= Novi Ligure murder =

2001 double murder in Italy

The Novi Ligure murder was a double murder that took place on the evening of 21 February 2001 in Novi Ligure, Piedmont, Italy.

==Incident==
Susanna Cassini, a 41-year-old accountant, and her 11-year-old son Gianluca were both stabbed (in total 97 times) in their home while the husband and father, Francesco De Nardo, a 45-year-old manager at the Pernigotti chocolate factory, was playing football with some friends. Had he been home at the time, Francesco would also have died, as the teenage killers had planned to murder him as well.

The daughter of the family, 16-year-old Erika De Nardo, originally claimed that the murder was committed by foreign workers in an attempted robbery. Because of her claims, a young Albanian man was detained for a short time. However, the accounts of the incident given by Erika and her 17-year-old boyfriend, Mauro "Omar" Favaro, were full of contradictions. The investigators found that no door or window in the house showed signs of having been forced open and that no valuables had been taken from the house. Neighbours also reported that the De Nardo family's two guard dogs had not barked that evening and that no unusual noise and/or movement had been heard outside the house. In addition, the weapons belonged to the family, as two knives were part of the kitchen set; it therefore seemed unlikely that a robbery could be the motive for such ferocity: this made Erika's version of events lose consistency.

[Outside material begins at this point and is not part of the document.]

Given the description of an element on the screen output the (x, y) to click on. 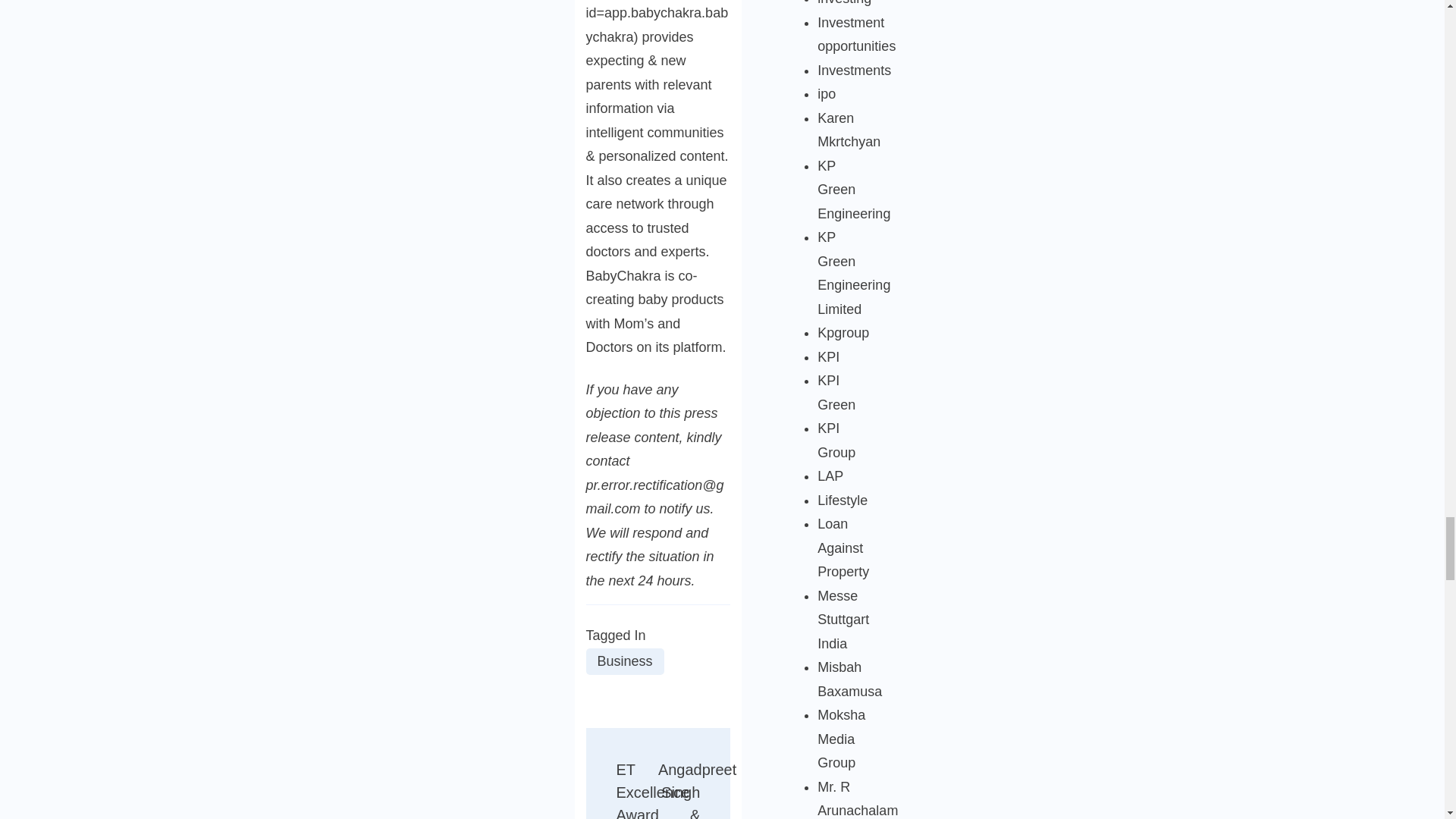
Business (624, 661)
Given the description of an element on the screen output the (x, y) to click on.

The suspicions therefore fell on the young De Nardo and soon on Omar, who became a suspect following the testimony given by a passer-by who, on the evening of the crime, had seen him walking with bloodied trousers. In the evening hours of 22 February, De Nardo and Omar were summoned, officially as persons informed about the facts, and left alone for some time in an antichamber, where hidden bugs and cameras were installed. Their conversation made their guilt clear.

Both were subsequently tried for the murders and convicted. They were sentenced to 16 and 14 years in prison.

==Initial response==
In response to the claim of the daughter that immigrants had murdered her brother and mother, newspapers demanded a crackdown on illegal immigrants, and the Northern League (Lega Nord) held anti-immigrant demonstrations.

Following early media reports on the murders, members of the public created a website in support of the daughter. The website was later shut down by the Italian justice ministry.

==Aftermath==
Italian politicians reflected uncomfortably on the anti-immigrant frenzy the case had generated. Piero Fassino, then Minister of Justice, declared: "I believe that someone should beg the pardon of immigrants. The degree of incivility we have seen in this country in the last 48 hours should make us all reflect."

Francesco De Nardo still resides in the house where his wife and son were killed and made weekly phone calls to his daughter in prison. Susanna Cassini's mother stated that she has forgiven her granddaughter and hopes to see her again and help her as much as possible.

The daughter was released from prison in December 2011. Her accomplice was released in October 2010.